Subject: | output_filter sometimes fails to encode attributes |
Date: | Fri, 21 Oct 2011 18:24:51 +0200 |
To: | bug-XML-Twig [...] rt.cpan.org |
From: | Zsbán Ambrus <ambrus [...] math.bme.hu> |
Hello,
It seems that the output_filter option of Twig sometimes fails to
encode attribute values. I think this is a bug.
Here's a simple example producing the problem. The first command
gives the wrong output, as the attribute value is not encoded; compare
this to the second command which uses the output_text_filter option
instead and gives the correct output.
$ perl -we 'use XML::Twig; my $tw = XML::Twig->new(output_filter =>
XML::Twig::encode_convert("iso-8859-2"));
$tw->set_root(XML::Twig::Elt->new("d", {"w" => "\x{e9}l\x{151}"},
"\x{e9}l\x{151}")); $tw->flush; print$/;' | od -tx1c -w8
Wide character in print at
/usr/local/perl5.14/lib/site_perl/5.14.2/XML/Twig.pm line 8115.

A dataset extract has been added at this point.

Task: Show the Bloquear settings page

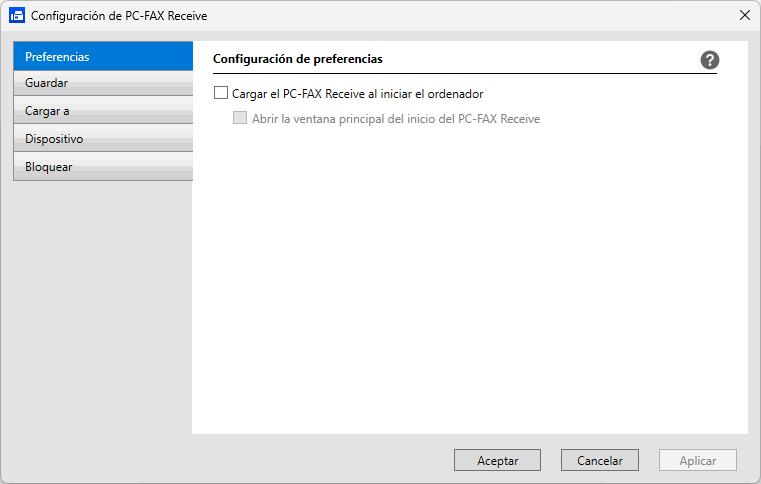Action: click(102, 167)
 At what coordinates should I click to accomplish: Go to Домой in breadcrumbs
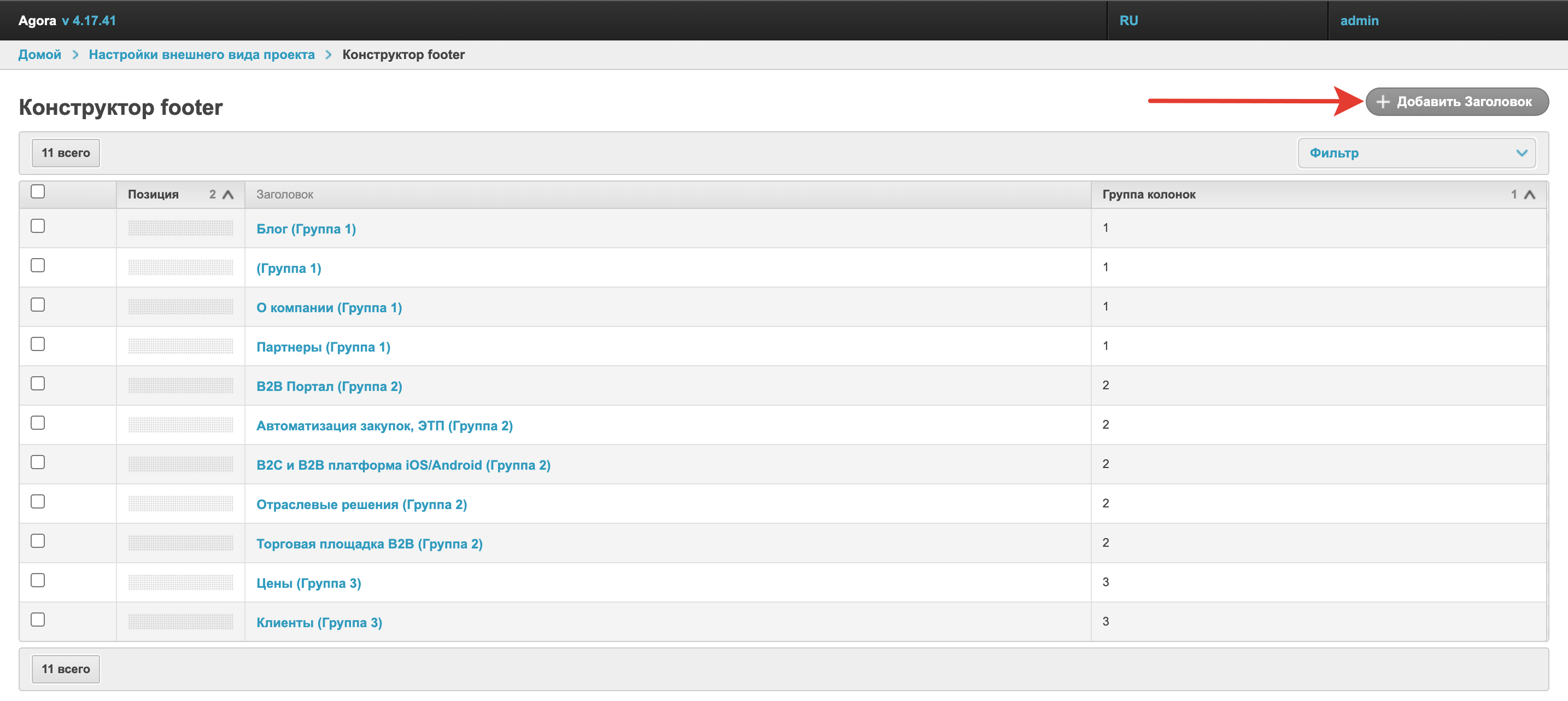coord(39,55)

0000000 3c 64 20 77 3d 22 c3 a9
< d w = " Ă Š
0000010 6c c5 91 22 3e e9 6c f5
l Ĺ 221 " > é l ő
0000020 3c 2f 64 3e 0a
< / d > \n
0000025
$ perl -we 'use XML::Twig; my $tw = XML::Twig->new(output_text_filter =>
XML::Twig::encode_convert("iso-8859-2"));
$tw->set_root(XML::Twig::Elt->new("d", {"w" => "\x{e9}l\x{151}"},
"\x{e9}l\x{151}")); $tw->flush; print$/;' | od -tx1c -w8
0000000 3c 64 20 77 3d 22 e9 6c
< d w = " é l
0000010 f5 22 3e e9 6c f5 3c 2f
ő " > é l ő < /
0000020 64 3e 0a
d > \n
0000023
$
The bug might depend on whether the attribute value perl scalar has
the utf8 flag.
I am using XML::Twig version 3.39, whose configuration information I
attach to the bottom.
Ambrus
-----------
Configuration:
perl: 5.014002
OS: linux - x86_64-linux
required
XML::Parser : 2.41
expat : <no version information found>
Strongly Recommended
Scalar::Util : 1.23 (for improved memory management)
Encode : 2.42_01 (for encoding conversions)

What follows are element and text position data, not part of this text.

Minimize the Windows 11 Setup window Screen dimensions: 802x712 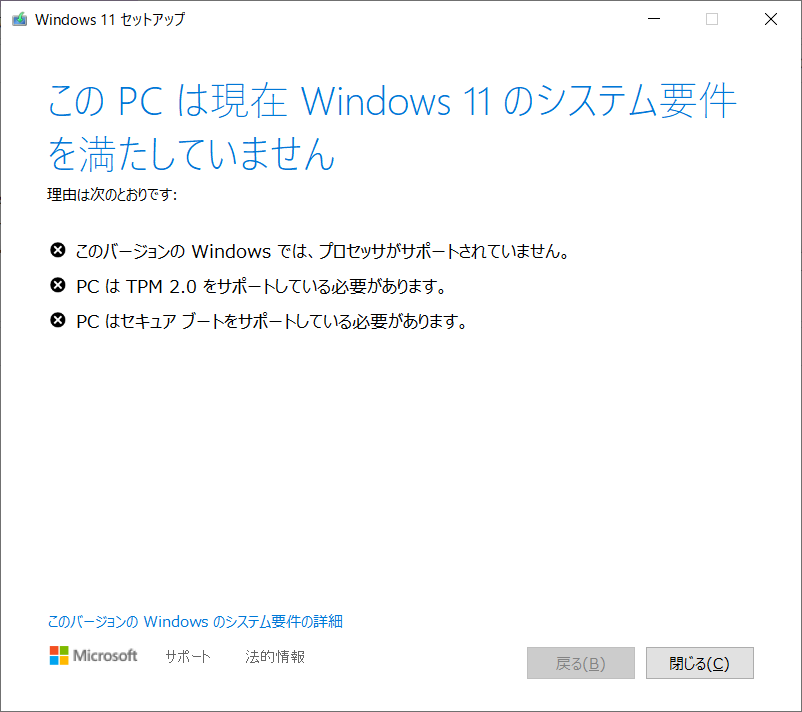(654, 19)
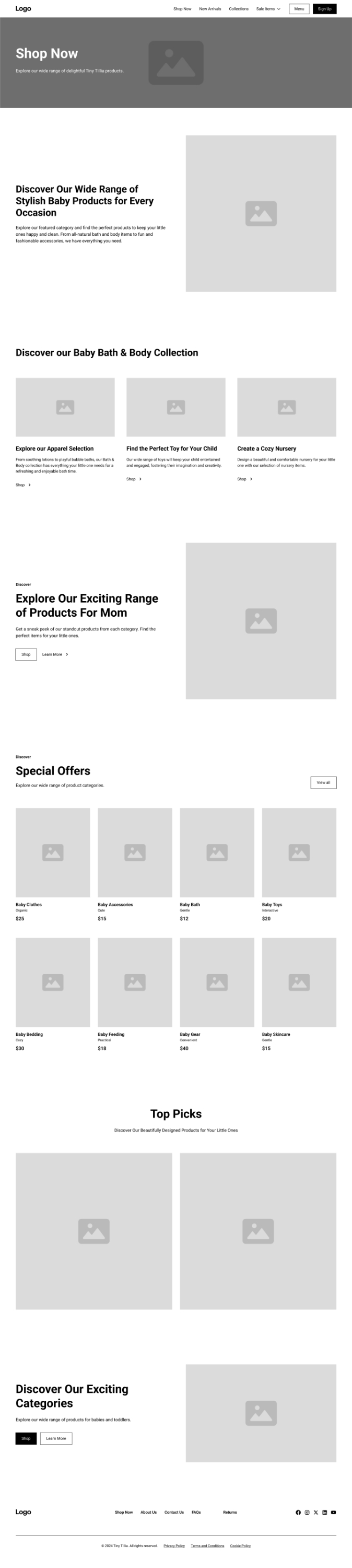Select the Baby Clothes product thumbnail
Screen dimensions: 352x1568
point(53,852)
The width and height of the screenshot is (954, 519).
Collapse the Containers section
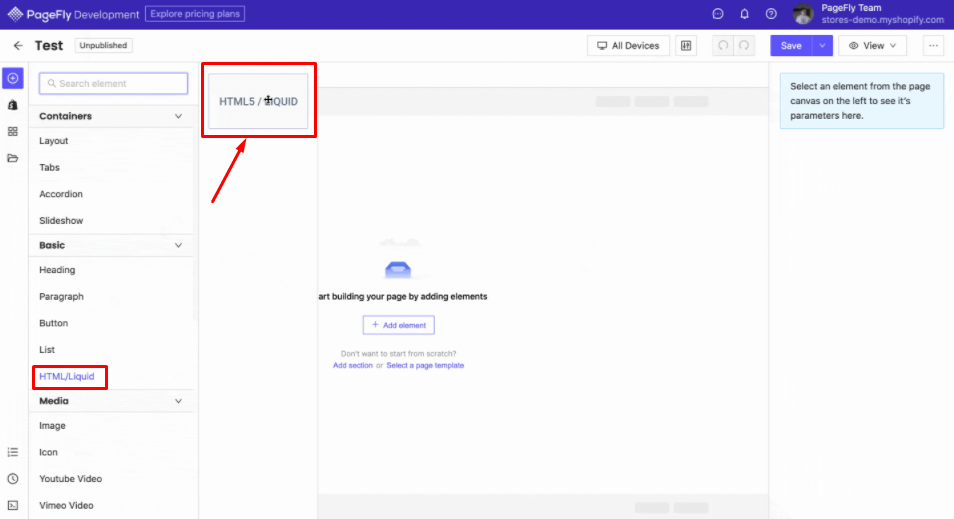pyautogui.click(x=179, y=116)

Modules providing additional features
XML::XPathEngine : <not available> (to use XML::Twig::XPath)
XML::XPath : 1.13 (to use XML::Twig::XPath
if Tree::XPathEngine not available)
LWP : 6.02 (for the parseurl method)
HTML::TreeBuilder : 4.2 (to use parse_html and
parsefile_html)
HTML::Entities::Numbered : <not available> (to allow parsing of
HTML containing named entities)
HTML::Tidy : <not available> (to use parse_html and
parsefile_html with the use_tidy option)
HTML::Entities : 3.69 (for the html_encode filter)
Tie::IxHash : <not available> (for the keep_atts_order option)
Text::Wrap : 2009.0305 (to use the "wrapped"
option for pretty_print)
Modules used only by the auto tests
Test : 1.25_02
Test::Pod : 1.45
XML::Simple : <not available>
XML::Handler::YAWriter : <not available>
XML::SAX::Writer : <not available>
XML::Filter::BufferText : <not available>
IO::Scalar : <not available>
Please add this information to bug reports (you can run
t/zz_dump_config.t to get it)
if you are upgrading the module from a previous version, make sure you read the
Changes file for bug fixes, new features and the occasional
COMPATIBILITY WARNING
1..1
ok 1